Work instructions:
All lines in the data below carrying the string "picker" are to be located and copied.

---- Stored data

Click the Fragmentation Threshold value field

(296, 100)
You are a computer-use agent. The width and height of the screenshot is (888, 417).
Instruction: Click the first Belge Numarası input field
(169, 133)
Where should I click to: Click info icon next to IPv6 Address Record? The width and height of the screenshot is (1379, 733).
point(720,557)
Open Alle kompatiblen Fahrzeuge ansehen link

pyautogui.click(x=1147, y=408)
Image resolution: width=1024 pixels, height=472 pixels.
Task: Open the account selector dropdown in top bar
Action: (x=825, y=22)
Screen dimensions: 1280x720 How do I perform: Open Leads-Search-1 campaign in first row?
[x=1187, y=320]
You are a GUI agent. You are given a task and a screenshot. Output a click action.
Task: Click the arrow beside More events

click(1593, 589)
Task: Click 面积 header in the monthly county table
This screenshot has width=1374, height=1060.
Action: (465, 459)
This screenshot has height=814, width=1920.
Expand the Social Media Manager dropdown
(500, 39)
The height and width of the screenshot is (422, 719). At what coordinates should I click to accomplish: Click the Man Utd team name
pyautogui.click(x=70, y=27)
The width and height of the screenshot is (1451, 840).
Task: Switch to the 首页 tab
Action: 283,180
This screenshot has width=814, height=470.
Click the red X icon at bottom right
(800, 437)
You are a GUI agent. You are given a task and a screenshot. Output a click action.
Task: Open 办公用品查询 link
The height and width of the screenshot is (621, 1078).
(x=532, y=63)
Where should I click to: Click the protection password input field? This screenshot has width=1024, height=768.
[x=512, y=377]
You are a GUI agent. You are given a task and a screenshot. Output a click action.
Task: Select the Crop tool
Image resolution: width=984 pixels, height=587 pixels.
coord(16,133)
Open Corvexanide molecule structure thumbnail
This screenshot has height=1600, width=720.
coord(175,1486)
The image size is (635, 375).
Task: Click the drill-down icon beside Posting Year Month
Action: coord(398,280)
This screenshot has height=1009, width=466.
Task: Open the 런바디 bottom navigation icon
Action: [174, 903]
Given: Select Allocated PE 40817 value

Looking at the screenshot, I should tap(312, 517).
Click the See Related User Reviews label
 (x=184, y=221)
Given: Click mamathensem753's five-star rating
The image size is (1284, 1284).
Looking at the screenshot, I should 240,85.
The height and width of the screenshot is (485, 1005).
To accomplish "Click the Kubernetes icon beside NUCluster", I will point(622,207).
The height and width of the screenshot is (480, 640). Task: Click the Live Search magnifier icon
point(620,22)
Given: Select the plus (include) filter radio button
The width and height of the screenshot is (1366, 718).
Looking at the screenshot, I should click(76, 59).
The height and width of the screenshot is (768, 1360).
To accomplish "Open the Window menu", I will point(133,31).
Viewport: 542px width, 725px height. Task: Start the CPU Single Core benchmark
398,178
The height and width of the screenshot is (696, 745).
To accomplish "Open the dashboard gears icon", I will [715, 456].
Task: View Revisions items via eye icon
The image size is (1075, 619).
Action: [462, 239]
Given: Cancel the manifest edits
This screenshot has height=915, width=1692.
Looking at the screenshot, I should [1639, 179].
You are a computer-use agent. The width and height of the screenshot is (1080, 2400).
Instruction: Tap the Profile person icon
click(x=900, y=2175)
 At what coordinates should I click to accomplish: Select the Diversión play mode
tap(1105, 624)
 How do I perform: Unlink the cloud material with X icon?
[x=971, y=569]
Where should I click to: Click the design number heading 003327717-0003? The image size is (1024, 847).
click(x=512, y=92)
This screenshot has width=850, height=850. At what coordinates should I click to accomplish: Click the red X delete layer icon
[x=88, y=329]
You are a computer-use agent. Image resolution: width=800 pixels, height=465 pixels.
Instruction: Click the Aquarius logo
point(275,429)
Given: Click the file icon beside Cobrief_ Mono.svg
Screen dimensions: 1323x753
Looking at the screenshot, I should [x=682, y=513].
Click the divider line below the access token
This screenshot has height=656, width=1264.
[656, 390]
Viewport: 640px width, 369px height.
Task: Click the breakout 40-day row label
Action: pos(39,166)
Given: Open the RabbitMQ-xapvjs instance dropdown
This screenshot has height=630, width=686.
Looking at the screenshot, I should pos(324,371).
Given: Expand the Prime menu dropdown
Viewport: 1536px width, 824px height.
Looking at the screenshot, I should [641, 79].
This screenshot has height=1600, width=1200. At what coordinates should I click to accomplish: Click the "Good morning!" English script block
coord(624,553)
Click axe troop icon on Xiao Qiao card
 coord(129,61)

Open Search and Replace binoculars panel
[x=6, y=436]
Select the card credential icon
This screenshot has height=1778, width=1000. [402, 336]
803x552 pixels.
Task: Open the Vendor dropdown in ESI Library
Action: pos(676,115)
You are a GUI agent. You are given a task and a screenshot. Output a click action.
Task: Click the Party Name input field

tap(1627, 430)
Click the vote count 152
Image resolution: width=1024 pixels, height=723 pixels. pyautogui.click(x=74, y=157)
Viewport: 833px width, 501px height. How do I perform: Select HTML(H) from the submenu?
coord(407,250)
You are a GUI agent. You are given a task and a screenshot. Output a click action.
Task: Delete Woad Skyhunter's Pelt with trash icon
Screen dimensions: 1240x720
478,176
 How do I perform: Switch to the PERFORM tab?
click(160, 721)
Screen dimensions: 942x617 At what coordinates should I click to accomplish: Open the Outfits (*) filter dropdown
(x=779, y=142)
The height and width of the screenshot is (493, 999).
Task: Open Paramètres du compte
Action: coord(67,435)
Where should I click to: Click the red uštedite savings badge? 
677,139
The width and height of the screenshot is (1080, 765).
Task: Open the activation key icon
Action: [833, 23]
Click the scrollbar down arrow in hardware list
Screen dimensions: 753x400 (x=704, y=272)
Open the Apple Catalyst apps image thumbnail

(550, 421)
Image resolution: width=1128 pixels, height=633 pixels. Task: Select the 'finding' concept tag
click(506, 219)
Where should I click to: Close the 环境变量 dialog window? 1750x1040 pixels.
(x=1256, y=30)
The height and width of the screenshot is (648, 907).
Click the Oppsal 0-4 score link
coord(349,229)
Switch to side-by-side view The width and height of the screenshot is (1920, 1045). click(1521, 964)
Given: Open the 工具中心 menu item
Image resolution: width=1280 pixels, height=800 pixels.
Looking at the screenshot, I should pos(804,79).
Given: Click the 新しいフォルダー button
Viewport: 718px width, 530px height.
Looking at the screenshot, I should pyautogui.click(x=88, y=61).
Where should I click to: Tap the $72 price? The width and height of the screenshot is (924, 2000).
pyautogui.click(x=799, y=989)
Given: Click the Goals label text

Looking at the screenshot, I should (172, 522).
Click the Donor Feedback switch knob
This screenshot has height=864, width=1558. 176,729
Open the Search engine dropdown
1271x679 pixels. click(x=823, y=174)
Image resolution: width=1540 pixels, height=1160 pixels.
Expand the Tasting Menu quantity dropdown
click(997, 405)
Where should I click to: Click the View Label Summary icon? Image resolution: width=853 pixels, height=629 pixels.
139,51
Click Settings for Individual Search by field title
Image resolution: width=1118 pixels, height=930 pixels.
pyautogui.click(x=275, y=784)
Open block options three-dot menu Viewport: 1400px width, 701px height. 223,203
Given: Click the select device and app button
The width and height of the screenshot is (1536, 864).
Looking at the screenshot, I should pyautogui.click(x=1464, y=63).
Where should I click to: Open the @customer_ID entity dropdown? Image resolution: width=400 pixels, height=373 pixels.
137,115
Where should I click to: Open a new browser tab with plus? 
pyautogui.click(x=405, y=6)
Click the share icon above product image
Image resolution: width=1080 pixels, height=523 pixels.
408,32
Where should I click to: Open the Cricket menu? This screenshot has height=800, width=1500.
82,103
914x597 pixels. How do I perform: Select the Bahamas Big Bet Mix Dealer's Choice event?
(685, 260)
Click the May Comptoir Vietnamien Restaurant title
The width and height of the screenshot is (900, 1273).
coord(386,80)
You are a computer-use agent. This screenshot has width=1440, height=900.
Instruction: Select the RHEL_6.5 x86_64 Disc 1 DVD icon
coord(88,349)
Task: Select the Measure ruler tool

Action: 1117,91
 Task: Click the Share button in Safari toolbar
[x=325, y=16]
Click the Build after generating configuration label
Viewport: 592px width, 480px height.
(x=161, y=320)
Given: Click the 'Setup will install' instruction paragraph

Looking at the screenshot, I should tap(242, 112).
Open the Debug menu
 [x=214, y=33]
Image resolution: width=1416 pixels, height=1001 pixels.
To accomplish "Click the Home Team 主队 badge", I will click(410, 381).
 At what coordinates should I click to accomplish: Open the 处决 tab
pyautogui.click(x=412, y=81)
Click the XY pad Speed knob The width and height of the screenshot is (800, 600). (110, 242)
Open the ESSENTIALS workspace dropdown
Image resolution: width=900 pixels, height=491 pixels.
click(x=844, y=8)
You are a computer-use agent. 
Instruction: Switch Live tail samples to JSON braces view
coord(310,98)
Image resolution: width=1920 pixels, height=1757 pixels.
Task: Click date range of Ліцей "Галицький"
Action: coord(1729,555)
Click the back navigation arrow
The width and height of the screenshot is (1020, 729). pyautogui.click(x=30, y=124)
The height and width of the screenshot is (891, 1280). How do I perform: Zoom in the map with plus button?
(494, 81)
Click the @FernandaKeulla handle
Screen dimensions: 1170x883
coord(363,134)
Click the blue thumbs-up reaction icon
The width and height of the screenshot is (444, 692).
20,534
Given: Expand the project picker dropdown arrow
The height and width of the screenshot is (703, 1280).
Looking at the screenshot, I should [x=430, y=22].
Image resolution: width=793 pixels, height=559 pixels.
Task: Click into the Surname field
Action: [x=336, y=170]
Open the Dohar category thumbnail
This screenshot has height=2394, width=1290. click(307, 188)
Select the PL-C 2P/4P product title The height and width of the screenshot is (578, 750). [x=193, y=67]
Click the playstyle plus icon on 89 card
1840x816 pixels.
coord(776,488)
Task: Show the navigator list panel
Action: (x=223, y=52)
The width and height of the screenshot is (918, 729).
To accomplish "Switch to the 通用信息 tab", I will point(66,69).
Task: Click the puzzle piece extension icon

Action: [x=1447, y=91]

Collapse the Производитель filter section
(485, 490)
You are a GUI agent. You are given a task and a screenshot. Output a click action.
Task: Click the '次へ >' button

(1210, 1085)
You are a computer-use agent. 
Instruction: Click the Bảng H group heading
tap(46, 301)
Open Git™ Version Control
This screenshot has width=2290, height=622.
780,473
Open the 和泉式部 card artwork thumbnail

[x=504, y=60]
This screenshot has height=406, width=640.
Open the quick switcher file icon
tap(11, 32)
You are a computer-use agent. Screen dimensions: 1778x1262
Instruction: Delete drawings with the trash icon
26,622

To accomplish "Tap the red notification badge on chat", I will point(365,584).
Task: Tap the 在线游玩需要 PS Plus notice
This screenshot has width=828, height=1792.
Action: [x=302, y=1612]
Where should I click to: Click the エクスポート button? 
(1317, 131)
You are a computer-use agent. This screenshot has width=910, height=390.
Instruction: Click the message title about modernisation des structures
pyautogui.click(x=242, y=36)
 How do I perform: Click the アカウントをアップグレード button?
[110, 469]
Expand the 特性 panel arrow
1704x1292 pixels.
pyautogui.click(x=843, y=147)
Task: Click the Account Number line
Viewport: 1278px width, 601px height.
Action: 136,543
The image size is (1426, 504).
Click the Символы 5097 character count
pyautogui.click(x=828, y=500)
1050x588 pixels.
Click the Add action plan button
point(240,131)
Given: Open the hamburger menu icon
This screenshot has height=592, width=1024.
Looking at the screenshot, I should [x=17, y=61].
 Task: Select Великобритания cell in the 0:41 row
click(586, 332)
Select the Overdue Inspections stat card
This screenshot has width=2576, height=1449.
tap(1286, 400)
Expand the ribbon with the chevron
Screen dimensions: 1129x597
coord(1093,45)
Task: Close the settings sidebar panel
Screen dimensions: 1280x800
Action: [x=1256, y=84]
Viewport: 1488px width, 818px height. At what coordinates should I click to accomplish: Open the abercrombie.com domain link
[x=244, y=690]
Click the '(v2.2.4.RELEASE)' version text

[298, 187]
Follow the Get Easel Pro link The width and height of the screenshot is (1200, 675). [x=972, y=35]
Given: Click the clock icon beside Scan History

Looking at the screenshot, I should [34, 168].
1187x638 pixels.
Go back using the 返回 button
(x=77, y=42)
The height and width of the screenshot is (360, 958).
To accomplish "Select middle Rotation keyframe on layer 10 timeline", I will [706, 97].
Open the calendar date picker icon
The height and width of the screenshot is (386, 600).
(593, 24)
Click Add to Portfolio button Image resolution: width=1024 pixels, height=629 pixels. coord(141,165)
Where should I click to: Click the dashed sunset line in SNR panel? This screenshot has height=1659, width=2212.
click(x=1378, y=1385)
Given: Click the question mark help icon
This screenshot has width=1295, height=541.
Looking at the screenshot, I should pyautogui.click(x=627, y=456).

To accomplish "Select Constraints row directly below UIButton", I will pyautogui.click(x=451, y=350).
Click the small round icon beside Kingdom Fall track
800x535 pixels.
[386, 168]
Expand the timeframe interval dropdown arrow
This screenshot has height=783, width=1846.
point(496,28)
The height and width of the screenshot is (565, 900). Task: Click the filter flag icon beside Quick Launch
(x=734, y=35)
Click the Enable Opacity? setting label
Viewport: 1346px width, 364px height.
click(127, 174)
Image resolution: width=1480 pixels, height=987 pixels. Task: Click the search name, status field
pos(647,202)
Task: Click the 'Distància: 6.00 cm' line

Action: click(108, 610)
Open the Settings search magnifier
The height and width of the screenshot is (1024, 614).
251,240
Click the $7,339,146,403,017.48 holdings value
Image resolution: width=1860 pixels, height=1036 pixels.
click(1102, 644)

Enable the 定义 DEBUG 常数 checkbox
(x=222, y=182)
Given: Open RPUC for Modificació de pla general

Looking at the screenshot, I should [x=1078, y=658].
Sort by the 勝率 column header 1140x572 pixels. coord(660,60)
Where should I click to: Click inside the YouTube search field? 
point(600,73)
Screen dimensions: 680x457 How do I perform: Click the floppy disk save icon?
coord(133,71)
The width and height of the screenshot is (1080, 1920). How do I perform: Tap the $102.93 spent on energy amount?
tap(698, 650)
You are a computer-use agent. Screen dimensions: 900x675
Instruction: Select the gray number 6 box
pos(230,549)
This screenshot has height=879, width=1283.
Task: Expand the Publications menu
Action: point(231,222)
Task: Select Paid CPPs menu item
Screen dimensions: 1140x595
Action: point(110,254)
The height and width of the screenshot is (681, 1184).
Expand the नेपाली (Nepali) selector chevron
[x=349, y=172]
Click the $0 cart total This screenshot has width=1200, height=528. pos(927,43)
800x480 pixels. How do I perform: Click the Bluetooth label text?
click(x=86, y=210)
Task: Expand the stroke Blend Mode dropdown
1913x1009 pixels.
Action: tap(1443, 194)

--------

Your response:
Given: Expand the project picker dropdown arrow
Open the calendar date picker icon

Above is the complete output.